# Tasks:
a – Say whether each statement agrees with the pulse wave text below. For each, answer yes or no and quote the deciding words. (i) FMD assesses global endothelial function. (ii) Pulse wave velocity is expressed in meters per second. (iii) The distance the pulse wave travels is measured over the body surface.
b – In the pulse wave text below, which artery is given as an example of a distal recording site?
c – Continue the pulse wave text below from its last sentence.

# Extract:
>>>
FMD detects endothelial dysfunction in local vascular beds, while pulse wave analysis provides a non-invasive method for assessing global endothelial function. The arterial pulse wave is recorded at proximal artery such as carotid as well as distal artery such as femoral. The time delay between the arrivals of predetermined part of pulse wave such as foot at the 2 points is obtained either by the simultaneous measurement or by gating to the peak of R wave of ECG. The distance traveled by the pulse wave is measured over the body surface and pulse wave velocity is then calculated as distance by time (m/sec). ( Reference In: Diabetes Type-2: Epidemiology, Risk Factors and Prevention. V. Mohan and Gundu H. R. Rao, Jaypee Medical Publishers, New Delhi 2006)
<<<
# Supplied records:
>>>
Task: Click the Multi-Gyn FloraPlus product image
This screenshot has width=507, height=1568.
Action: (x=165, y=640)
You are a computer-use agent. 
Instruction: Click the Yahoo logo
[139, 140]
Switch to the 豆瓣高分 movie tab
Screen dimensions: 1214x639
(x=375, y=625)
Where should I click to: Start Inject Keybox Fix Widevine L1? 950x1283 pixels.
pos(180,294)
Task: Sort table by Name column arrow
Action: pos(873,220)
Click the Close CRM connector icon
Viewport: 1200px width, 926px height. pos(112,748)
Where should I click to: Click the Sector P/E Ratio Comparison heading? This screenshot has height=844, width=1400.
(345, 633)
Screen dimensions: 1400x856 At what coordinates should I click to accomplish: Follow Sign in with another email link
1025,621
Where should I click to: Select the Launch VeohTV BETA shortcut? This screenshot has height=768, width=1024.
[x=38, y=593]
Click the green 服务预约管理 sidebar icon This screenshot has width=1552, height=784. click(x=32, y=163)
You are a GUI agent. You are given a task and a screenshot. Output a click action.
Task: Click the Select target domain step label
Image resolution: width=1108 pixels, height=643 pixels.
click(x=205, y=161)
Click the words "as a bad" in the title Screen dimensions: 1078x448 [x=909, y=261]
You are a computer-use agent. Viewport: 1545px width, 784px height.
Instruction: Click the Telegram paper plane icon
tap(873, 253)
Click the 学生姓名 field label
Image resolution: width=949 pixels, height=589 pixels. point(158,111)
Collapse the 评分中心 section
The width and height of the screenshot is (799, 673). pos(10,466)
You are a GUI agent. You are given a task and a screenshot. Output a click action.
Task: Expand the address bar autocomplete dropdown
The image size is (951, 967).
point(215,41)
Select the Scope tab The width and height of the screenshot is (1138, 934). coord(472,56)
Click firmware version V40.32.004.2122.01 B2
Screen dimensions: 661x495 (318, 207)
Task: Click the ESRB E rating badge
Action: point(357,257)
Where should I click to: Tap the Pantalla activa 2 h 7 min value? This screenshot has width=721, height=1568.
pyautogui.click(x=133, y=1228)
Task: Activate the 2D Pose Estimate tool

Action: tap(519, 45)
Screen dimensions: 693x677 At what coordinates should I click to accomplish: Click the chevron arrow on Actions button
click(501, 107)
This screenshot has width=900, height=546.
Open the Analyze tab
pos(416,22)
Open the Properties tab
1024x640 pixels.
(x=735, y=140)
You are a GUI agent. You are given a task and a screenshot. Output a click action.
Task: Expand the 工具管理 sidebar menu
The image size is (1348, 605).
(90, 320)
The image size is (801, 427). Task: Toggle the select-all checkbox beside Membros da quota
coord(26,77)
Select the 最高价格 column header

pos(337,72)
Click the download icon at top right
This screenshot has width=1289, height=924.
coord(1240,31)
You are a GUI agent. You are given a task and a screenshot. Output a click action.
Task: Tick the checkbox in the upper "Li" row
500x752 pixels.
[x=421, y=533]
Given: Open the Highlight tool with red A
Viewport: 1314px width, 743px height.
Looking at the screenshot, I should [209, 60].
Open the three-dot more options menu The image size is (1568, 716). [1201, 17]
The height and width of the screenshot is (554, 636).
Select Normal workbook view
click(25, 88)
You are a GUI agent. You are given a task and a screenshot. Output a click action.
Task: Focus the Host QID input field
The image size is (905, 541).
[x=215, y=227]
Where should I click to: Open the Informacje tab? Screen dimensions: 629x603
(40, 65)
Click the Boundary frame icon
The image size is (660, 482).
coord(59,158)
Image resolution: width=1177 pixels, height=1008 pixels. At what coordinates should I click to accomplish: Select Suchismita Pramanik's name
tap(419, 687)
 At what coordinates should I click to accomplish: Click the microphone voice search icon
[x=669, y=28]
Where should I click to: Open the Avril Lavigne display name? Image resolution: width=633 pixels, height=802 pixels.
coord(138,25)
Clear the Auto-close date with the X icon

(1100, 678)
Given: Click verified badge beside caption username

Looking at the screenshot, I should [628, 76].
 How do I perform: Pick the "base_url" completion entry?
<<<
# Answers for each item:
a –
(i) No: "FMD detects endothelial dysfunction in local vascular beds"
(ii) Yes: "distance by time (m/sec)"
(iii) Yes: "measured over the body surface"

b – The femoral artery.

c –
Hand Held Platelet Function Monitor:

Framingham studies in USA in the early 50s discovered risk factors that promote vascular disease leading to acute vascular events such as heart attack and stroke. Based on these observations, various drugs were developed to lower these risks. Developmetn of these drugs and ability to monitor these risks have significantly lowered the risk of developing acute vascular events. Although anti-platelet drugs have been in use for more than 50 years, no simple methods are available for monitoring anti-platelet therapy. Aspirin and Plavix are the drugs of choice for anti-platelet therapy. Recently there is considerable concern about patients developing resistance to the action of these drugs.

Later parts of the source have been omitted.